Louis se défie d’elle, mais elle est obstinée, entourée de confidents intéressés,
tous hostiles à Turgot, aux réformes, tous défenseurs des privilèges dont ils
bénéficient.
    Même l’ambassadeur d’Autriche s’inquiète. Il écrit à l’impératrice
Marie-Thérèse, qui suit, jour après jour, les manœuvres de sa fille :
    « On parvient à piquer son amour-propre, à l’irriter, à
noircir ceux qui pour le bien de la chose veulent résister à ses volontés. Tout
cela s’opère pendant les courses et autres parties de plaisir. »
     
    Comment Louis pourrait-il résister à la coalition qui
rassemble la reine et le comte d’Artois, les évêques et Maurepas, les
parlementaires et les maîtres des jurandes et des corporations ?
    Le roi tente de fuir pour ne pas avoir à trancher, à choisir.
    Il chasse avec une énergie et une violence redoublées. Il
active sa forge. Il frappe le métal.
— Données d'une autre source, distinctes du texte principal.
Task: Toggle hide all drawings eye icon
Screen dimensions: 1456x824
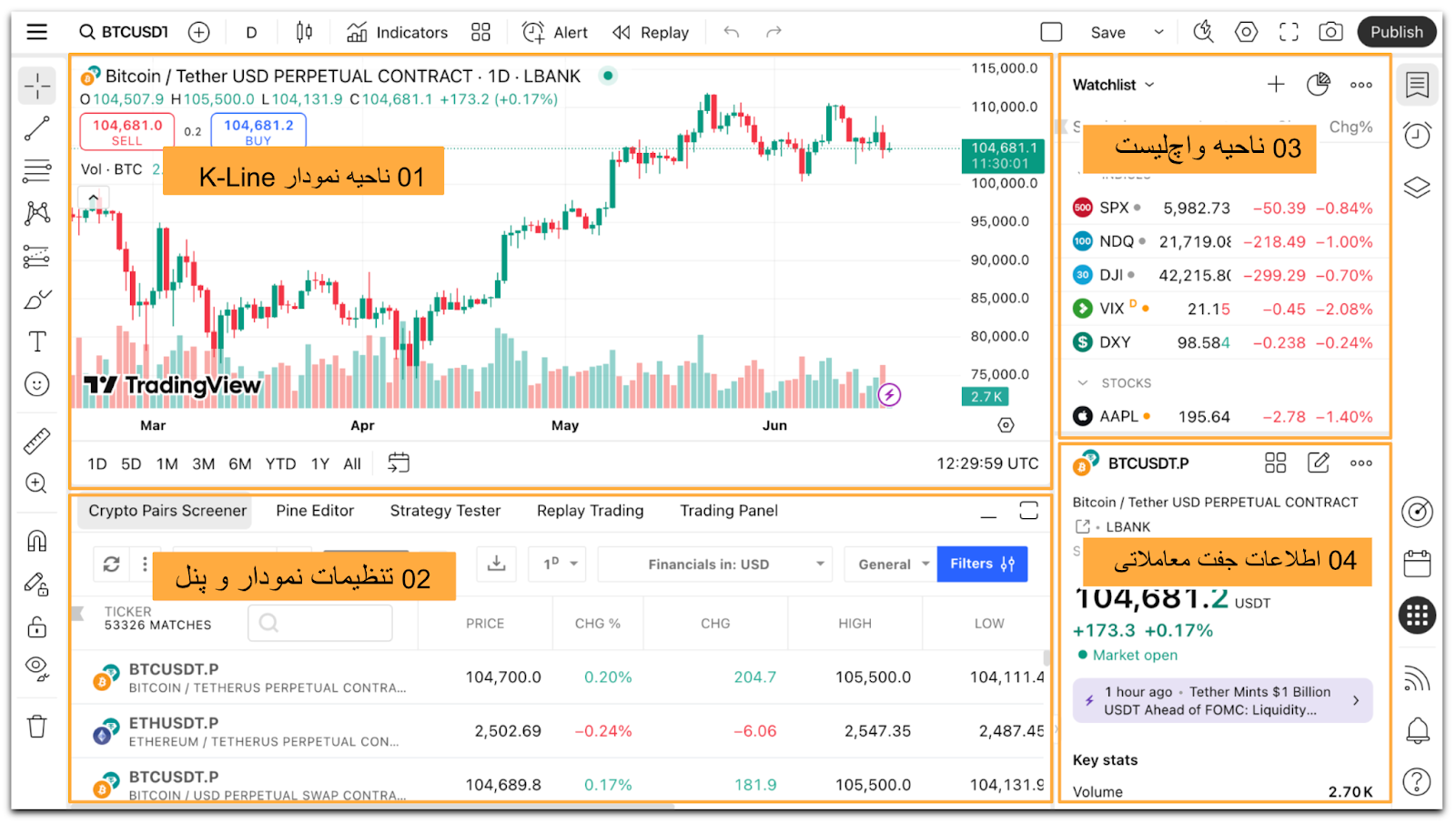Action: (x=36, y=668)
Mais la tension autour de lui augmente.
    Maurepas le harcèle, veut obtenir le renvoi de Turgot, qui
selon le mentor mène le royaume à l’abîme, et qui, de fait, est devenu le
premier des ministres.
    La reine redouble les avertissements de Maurepas, dépose
devant Louis ce pamphlet, intitulé Les Mannequins , inspiré, dit-on, par
son frère le comte de
    Provence, et qui montre le Roi mannequin entre les
mains d’un certain « Togur »…
    Les blessures d’amour-propre de Louis s’aggravent.
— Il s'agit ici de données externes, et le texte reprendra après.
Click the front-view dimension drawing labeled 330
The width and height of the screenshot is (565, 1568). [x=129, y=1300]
    Elles sont d’autant plus insupportables que Louis ne se
reconnaît pas dans les idées de Turgot.
    Il est le roi de droit divin et c’est à lui seul de définir
ce qu’il entend par égalité, liberté, tolérance, et cela ne relève pas de la
décision d’une Assemblée, fût-elle nationale, ou bien de philosophes qui récusent
l’Église.
     
    Quand Turgot, au Conseil, formule cette maxime : « Les
dépenses du gouvernement ayant pour objet l’intérêt de tous, tous y doivent
contribuer, et plus on jouit des avantages de la société plus on doit se tenir
honoré d’en partager les charges », le roi comprend que la politique de
Turgot est grosse d’un changement radical dans les lois fondamentales du
royaume.
    Et surtout il sait qu’elle dressera contre elle les
parlements, tous les privilégiés, les évêques, et donc la Cour, et
naturellement la reine.
    Il ne veut pas, il ne peut pas se laisser entraîner dans une
opposition, une fronde, une guerre entre lui, le roi, et sa famille, et ceux
qui sont les colonnes de la monarchie.
    Louis veut le bonheur de ses sujets, mais pas au prix du
reniement des serments du sacre, et de tout le passé de la monarchie.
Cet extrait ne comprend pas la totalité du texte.